President Trump has directed Mr. Pruitt to radically remake the E.P.A., pushing for deep cuts in its budget — including a 40 percent reduction for its main scientific branch — and instructing him to roll back major Obama-era regulations on climate change and clean water protection. In recent weeks, the agency has removed some scientific data on climate change from its websites, and Mr. Pruitt has publicly questioned the established science of human-caused climate change.

In his first outings as E.P.A. administrator, Mr. Pruitt has made a point of visiting coal mines and pledging that his agency will seek to restore that industry, even though many members of both of the E.P.A.’s scientific advisory boards have historically recommended stringent constraints on coal pollution to combat climate change.

Mr.

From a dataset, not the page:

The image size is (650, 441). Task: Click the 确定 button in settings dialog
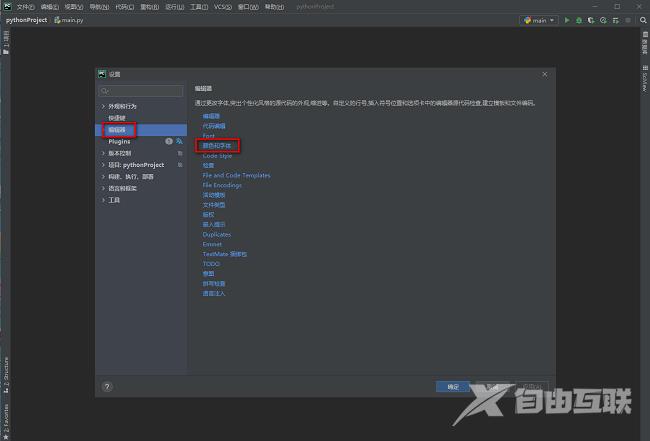pos(453,386)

Freire said the agency wanted “to take as inclusive an approach to regulation as possible.”

“We want to expand the pool of applicants” for the scientific board, he said, “to as broad a range as possible, to include universities that aren’t typically represented and issues that aren’t typically represented.”

Some who opposed the dismissals denounced them as part of a broader push by the E.P.A. to downgrade science and elevate business interests.

“This is completely part of a multifaceted effort to get science out of the way of a deregulation agenda,” said Ken Kimmell, the president of the Union of Concerned Scientists. “What seems to be premature removals of members of this Board of Science Counselors when the board has come out in favor of the E.P.A. strengthening its climate science, plus the severe cuts to research and development — you have to see all these things as interconnected.”

The scientists dismissed from the 18-member Board of Scientific Counselors received emails from an agency official informing them that their three-year terms had expired and would not be renewed. That was contrary, the scientists said, to what they had been told by officials at the agency in January, just before Mr. Trump’s inauguration.

“Most of us on the council are academic people,” said Ponisseril Somasundaran, a chemist at Columbia University who focuses on managing hazardous waste. “I think they want to bring in business and industry people.”

Courtney Flint, a professor of natural resource sociology at Utah State University who has served on the board since 2014, said she was surprised by the dismissal.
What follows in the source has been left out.